SINGAPORE - Indonesia has identified 32 older-generation coal-fired power plants for possible closure, a step that could help the nation meet its key climate target of net-zero emissions by 2060, a senior minister said.
Indonesia’s Minister for Energy and Mineral Resources Arifin Tasrif told The Straits Times the government had been conducting an exercise to see which power plants could be closed before the end of their operational life.
This could potentially see some plants closing five to 10 years before the end of their operational lifespan.
Indonesia, the world’s top thermal coal exporter, generates about 60 per cent of its power from polluting coal. Figuring out how to pay for the earlier phasing out of coal power plants is a priority for the country’s government and multilateral organisations such as the Asian Development Bank (ADB), which wants to drive the switch to renewable energy.
“We have done an exercise. There are 32 units so far with total capacity of 16.8 gigawatts (GW),” he said, adding that Indonesia’s total coal-fired generation capacity at present was more than 45GW, from a total of 72GW of power generation from all sources.
Mr Arifin, speaking during an interview on Wednesday on the sidelines of the Singapore International Energy Week, said most of the power plants were owned by state power utility PT Perusahaan Listrik Negara and were located in Java, Madura and Bali islands.
He said there needed to be more discussions on how to pay for the early retirements, and that cleaner energy investments needed to be built to replace the old power plants. But he said the identified plants could be closed five to 10 years earlier than previously planned.
Indonesia last year set a goal to achieve net-zero emissions by 2060 to help limit global warming to 1.5 deg C above pre-industrial levels. Burning coal is the largest source of mankind’s greenhouse gas emissions.
But achieving this target is tough because of generous state subsidies for coal and attractive power purchasing agreements with plant owners. The nation remains heavily reliant on subsidised coal for power generation and also offers power purchasing contracts that guarantee a fixed fee to some plant owners regardless of the amount of power they generate.
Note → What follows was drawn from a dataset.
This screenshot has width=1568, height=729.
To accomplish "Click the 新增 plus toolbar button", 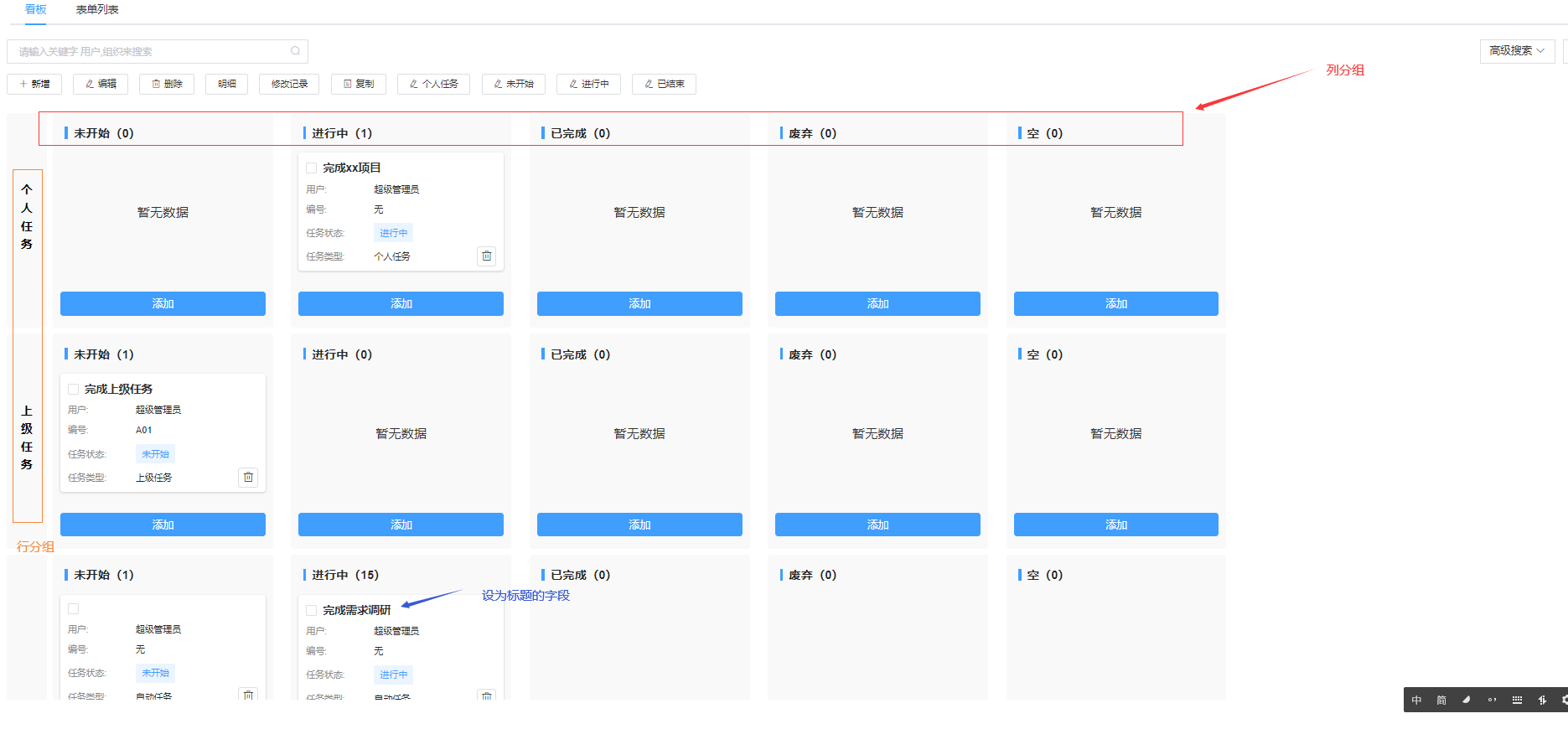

Consequently, early retirements could be costly, and that is why the government is looking for external funding.
In September, the government issued a regulation to encourage renewable energy use, including a plan to retire some coal plants early, a presidential decree said.
Indonesia and the Philippines have backed a pilot programme by the ADB, which the bank says has the potential to be one of the biggest carbon reduction programmes in the world.
The programme, called the Energy Transition Mechanism (ETM), would ultimately comprise separate funds for the early retirement or repurposing of coal-fired power plants and clean-energy investments. The programme requires billions of dollars to succeed.
ADB says further progress might be announced at the Group of 20 summit in Bali next month, and Mr Arifin said he was hoping there would be a significant funding pledge.
In an early coal plant retirement deal, Indonesian state coal firm PT Bukit Asam said last week it was collaborating with PLN on shortening the operational life of a coal power plant in Pelabuhan Ratu, West Java, to 15 years from 24.
“The decrease in operational life is accompanied by the potential for cutting carbon dioxide emissions amounting to 51 million tonnes,” PT Bukit Asam said in a statement.